「なあに、斗馬クン。もしかして早乙女さんのこと……?」
面白いおもちゃを見つけたかのように、凌の顔がみるみる喜色ばむ。
「ちっちち、違う!」と咄嗟に否定してしまったが、それはどうやら失敗だったようだ。
「違う?何が違うの?ねえ教えてよ」
答えようがねえよ、俺だってよく分かってないんだから!
いや、分からなくもないんだけど……とにかく!
「なんでもないんだよ、ほんとに!」
「そうなの?初めて斗馬クンに春が来たと思ったんだけど。そっかぁ違うんだ」
まるで残念とでも言いたげに路傍に視線を流す、そのわざとらしい顔ったらない。
「でも、まあ違って良かったかもね」
「な、何が良かったんだ……?」
「だって早乙女さんって、毎日のように告られてるのに一度もOKしたことないんだって。

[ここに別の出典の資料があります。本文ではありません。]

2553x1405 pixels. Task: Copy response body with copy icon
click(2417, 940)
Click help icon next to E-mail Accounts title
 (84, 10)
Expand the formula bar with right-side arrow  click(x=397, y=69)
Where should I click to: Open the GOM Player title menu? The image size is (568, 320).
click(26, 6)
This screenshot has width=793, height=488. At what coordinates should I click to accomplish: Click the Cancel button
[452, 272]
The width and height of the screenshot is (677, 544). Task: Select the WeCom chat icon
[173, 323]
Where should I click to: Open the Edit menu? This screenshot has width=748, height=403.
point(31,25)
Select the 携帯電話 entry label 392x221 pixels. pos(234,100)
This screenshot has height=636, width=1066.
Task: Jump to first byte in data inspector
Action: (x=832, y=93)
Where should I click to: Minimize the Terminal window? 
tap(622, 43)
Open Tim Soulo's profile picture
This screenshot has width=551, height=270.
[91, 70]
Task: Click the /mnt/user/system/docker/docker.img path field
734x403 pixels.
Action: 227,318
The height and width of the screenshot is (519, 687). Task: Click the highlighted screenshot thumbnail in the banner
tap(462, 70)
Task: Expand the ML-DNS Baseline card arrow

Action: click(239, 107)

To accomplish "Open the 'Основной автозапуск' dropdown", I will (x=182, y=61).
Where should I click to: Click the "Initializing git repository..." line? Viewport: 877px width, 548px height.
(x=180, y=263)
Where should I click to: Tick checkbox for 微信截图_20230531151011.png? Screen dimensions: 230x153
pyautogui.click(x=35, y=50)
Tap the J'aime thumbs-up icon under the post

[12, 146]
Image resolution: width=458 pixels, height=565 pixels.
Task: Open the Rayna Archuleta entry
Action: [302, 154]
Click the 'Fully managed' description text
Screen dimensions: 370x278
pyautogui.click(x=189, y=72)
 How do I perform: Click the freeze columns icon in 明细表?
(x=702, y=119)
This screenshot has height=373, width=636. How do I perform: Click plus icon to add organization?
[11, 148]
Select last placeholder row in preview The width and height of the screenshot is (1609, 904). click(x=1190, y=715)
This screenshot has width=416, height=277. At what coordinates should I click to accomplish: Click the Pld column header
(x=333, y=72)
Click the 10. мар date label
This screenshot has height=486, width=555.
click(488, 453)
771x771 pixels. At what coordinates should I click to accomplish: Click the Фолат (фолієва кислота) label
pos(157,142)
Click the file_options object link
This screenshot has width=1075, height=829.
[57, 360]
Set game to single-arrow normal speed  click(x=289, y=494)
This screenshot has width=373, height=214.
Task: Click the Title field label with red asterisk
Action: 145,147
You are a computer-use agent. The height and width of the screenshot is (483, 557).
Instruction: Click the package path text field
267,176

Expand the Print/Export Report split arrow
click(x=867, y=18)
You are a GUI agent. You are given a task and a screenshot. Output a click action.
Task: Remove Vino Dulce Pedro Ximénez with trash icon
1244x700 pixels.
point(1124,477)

あのサッカー部の伊東クンですら振られちゃったらしいし」
伊東って、凌と張り合うくらい成績優秀で、スポーツ万能な同級生だろう?
背も百八十センチ近くあるし、すっきりとした、でも男らしい端正な顔をしている。
俺が何一つ勝てそうにないあいつが駄目だったのか。
「……残念だった?」
申し訳なさそうにするな、今更なんだよ。
「別に。なんで俺が残念がらなきゃいけないんだよ」
ほんと。
残念で仕方ない意味が分からない。
腹も立たない。
ただひたすら自分が嫌で堪らない。
どんなに頑張ったとしても伊東や凌を越えられない自分の容姿に絶望してしまう。
俺が、もし親父に似ていれば。……
現実が見える。
気持ちが急降下していく。
この落差からして、自分が相当舞い上がってしまっていたことに気づく。
馬鹿みたいだ。
自分の状況を忘れたのか。
今は、それどころじゃないだろう。
それどころじゃ。
うつむいていると、上からぽつりと声が降ってきた。